Aim of the task: Arrange the material that opens with the line containing "Given: Toggle 栅格 grid display" and closes with the line containing "Looking at the" as a two-column CSV headed instruction and location. Give one row for each instruction and its answer, with each value in one quoted field, line breaks turned into spaces, and the pictures left out.

--- START OF Entries provided ---

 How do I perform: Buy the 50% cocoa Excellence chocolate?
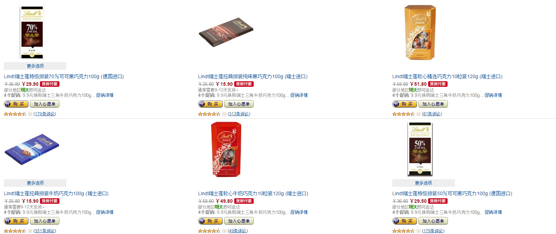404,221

--- END OF Entries provided ---
--- START OF Entries provided ---

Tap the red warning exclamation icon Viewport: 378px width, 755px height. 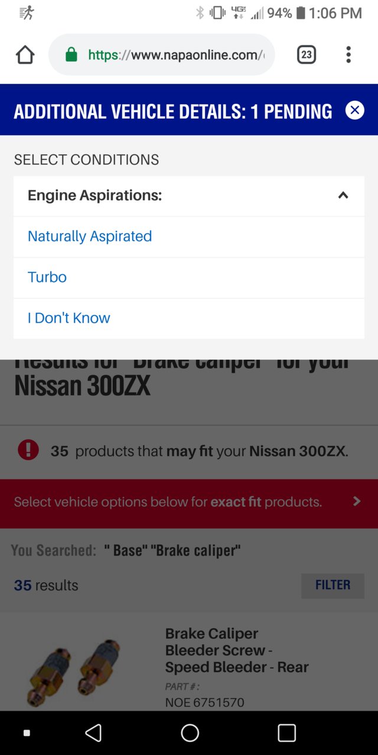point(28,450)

--- END OF Entries provided ---
--- START OF Entries provided ---

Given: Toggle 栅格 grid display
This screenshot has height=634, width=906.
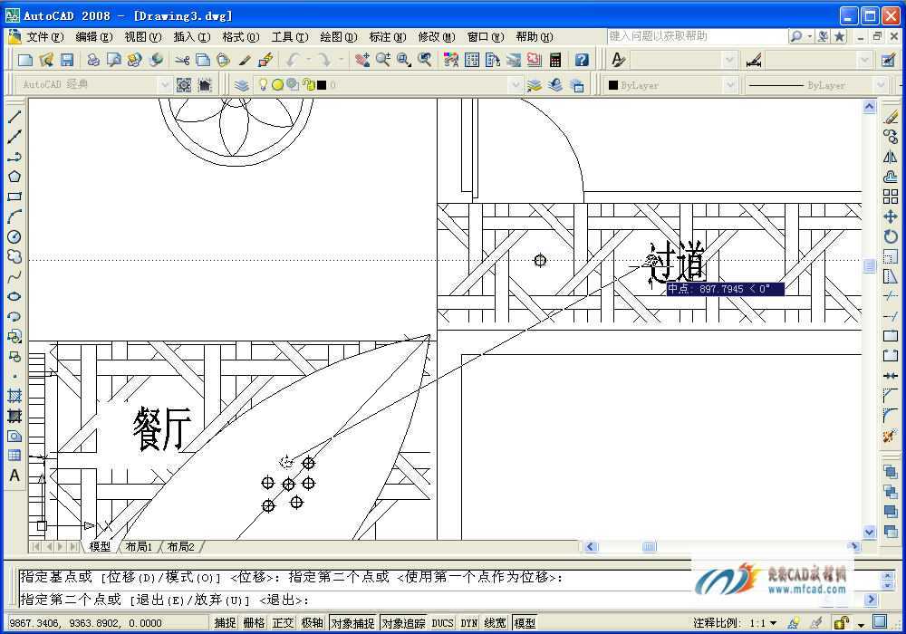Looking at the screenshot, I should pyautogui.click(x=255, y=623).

--- END OF Entries provided ---

Answer below:
instruction,location
"Given: Toggle 栅格 grid display This screenshot has height=634, width=906.","Looking at the screenshot, I should pyautogui.click(x=255, y=623)."